WHAT YOU SHOULD DO:
Please repeat the listing below with "section" substituted for "category", changing nothing else, and omit the pictures from your version.

GIVEN RECORDS:
★ ★ ★ ★ ★ ★ ★
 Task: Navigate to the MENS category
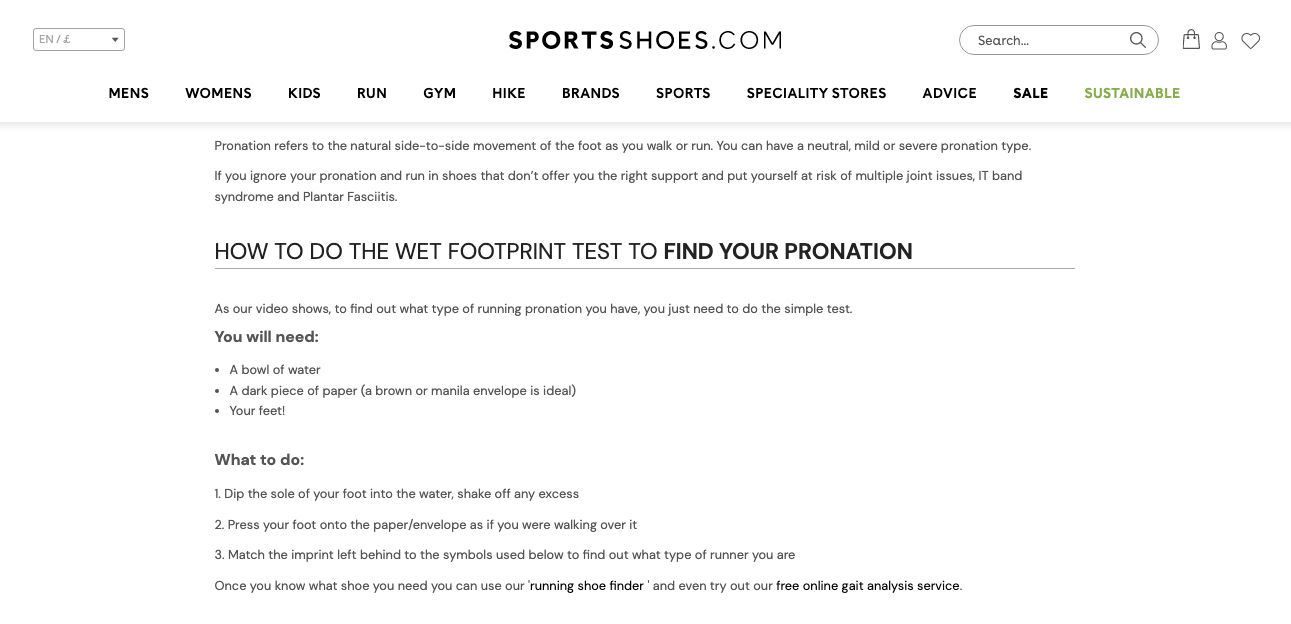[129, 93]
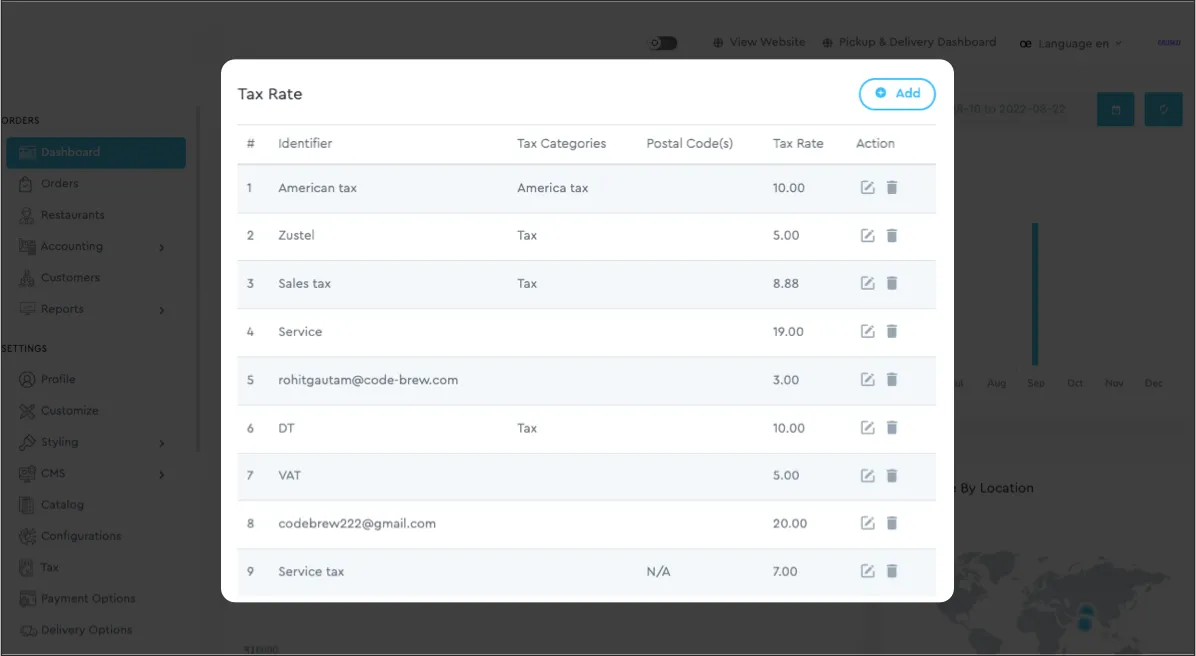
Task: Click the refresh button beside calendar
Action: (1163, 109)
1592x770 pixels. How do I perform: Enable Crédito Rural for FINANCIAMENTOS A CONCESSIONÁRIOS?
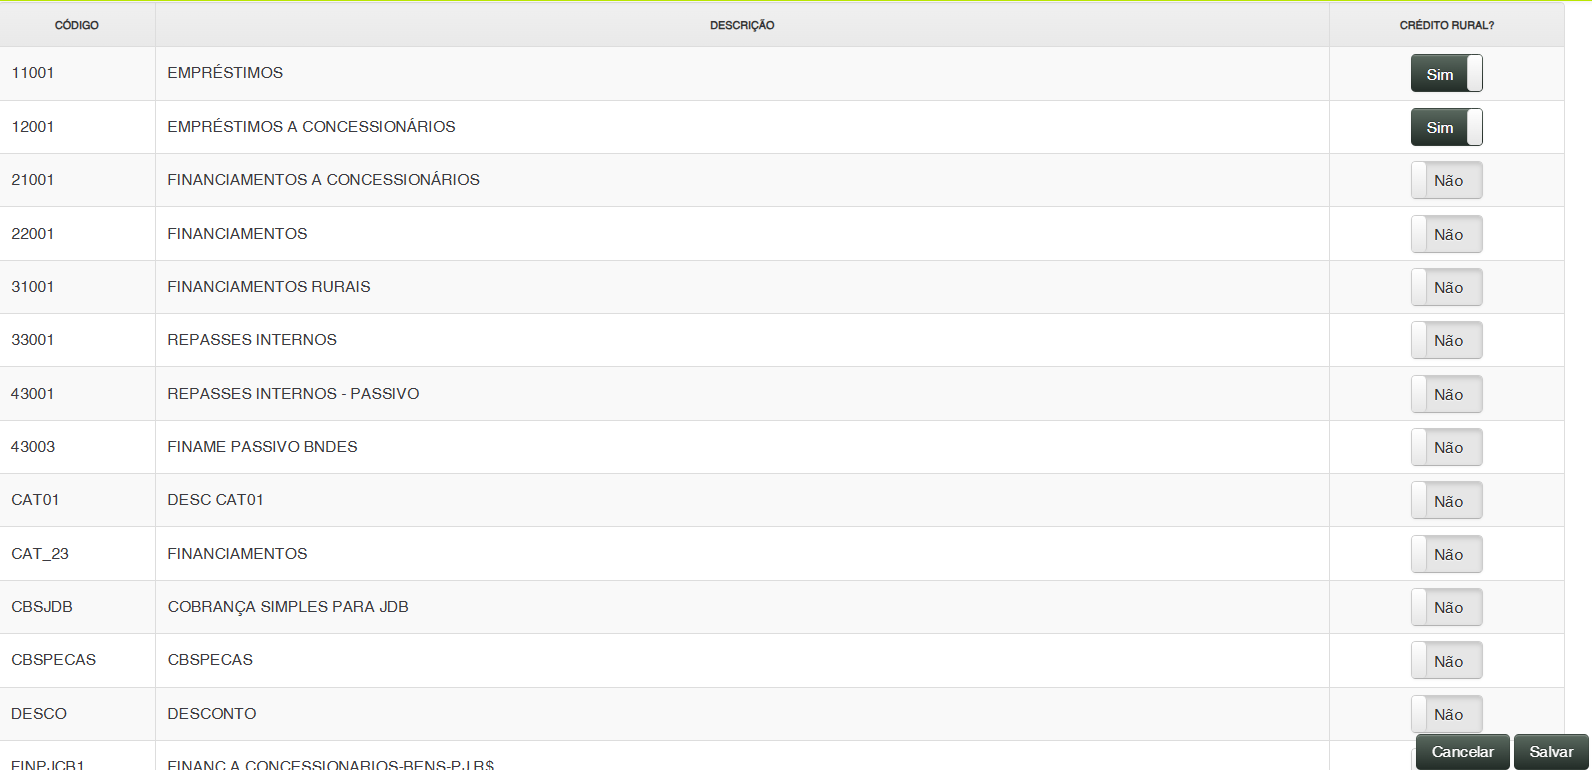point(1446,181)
★ ★ ★ ★ ★ ★ ★
ANSWER TO THE EXERCISE:
 Task: Navigate to the MENS section
[129, 93]
Task: Click the refresh button beside calendar
Action: (1163, 109)
1592x770 pixels. How do I perform: Enable Crédito Rural for FINANCIAMENTOS A CONCESSIONÁRIOS?
point(1446,181)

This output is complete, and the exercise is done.